Membrane transporter data to support kinetically-informed chemical risk assessment using non-animal methods: Scientific and regulatory perspectives

摘要

Humans are continuously exposed to low levels of thousands of industrial chemicals, most of which are poorly characterised in terms of their potential toxicity. The new paradigm in chemical risk assessment (CRA) aims to rely on animal-free testing, with kinetics being a key determinant of toxicity when moving from traditional animal studies to integrated in vitro-in silico approaches. In a kinetically informed CRA, membrane transporters, which have been intensively studied during drug development, are an essential piece of information. However, how existing knowledge on transporters gained in the drug field can be applied to CRA is not yet fully understood. This review outlines the opportunities, challenges and existing tools for investigating chemical-transporter interactions in kinetically informed CRA without animal studies. Various environmental chemicals acting as substrates, inhibitors or modulators of transporter activity or expression have been shown to impact TK, just as drugs do.
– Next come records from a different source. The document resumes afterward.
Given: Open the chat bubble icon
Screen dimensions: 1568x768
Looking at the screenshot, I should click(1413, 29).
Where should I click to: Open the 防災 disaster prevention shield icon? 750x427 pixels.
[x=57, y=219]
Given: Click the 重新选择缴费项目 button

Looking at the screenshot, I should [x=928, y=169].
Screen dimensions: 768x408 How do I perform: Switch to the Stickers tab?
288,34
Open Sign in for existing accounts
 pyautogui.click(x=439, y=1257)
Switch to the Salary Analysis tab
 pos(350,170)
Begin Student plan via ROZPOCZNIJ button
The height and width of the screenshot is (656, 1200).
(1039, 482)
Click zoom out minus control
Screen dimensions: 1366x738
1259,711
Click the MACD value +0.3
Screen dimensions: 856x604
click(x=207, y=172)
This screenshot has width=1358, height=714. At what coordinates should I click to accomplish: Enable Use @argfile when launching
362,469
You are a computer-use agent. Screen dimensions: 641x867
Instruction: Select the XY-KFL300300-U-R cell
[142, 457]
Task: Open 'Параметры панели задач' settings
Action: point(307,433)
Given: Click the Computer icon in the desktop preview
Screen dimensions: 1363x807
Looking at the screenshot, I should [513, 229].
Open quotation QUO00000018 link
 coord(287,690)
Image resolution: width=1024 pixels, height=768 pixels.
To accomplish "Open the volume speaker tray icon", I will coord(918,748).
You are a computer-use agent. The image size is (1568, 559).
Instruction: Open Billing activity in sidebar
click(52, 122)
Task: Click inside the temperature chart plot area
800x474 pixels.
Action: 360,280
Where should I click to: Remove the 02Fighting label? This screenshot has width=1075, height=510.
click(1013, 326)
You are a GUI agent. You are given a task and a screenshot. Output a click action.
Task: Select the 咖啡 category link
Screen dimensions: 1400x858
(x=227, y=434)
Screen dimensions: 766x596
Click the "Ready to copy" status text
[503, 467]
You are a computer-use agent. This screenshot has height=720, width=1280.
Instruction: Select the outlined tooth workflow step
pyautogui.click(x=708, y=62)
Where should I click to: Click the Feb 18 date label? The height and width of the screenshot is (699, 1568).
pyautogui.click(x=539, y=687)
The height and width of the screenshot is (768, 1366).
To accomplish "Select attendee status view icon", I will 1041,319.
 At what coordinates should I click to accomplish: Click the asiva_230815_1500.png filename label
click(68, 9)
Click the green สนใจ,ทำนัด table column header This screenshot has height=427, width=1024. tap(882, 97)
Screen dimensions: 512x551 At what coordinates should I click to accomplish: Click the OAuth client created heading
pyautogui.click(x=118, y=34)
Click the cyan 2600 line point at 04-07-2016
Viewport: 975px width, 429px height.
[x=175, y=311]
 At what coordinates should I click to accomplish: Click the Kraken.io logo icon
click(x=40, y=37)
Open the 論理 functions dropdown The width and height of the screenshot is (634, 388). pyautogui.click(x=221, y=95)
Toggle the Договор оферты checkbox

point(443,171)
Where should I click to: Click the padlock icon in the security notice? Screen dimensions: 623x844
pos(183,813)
However, because pollutant concentrations are often lower in humans than drugs and because exposure levels and internal chemical doses are not usually known in contrast to drugs, new approaches are required to translate transporter data and reasoning from the drug sector to CRA. Here, the generation of in vitro chemical-transporter interaction data and the development of transporter databases and classification systems trained on chemical datasets (and not only drugs) are proposed. Furtheremore, improving the use of human biomonitoring data to evaluate the in vitro-in silico transporter-related predicted values and developing means to assess uncertainties could also lead to increase confidence of scientists and regulators in animal-free CRA. Finally, a systematic characterisation of the transportome (quantitative monitoring of transporter abundance, activity and maintenance over time) would reinforce confidence in the use of experimental transporter/barrier systems as well as in established cell-based toxicological assays currently used for CRA.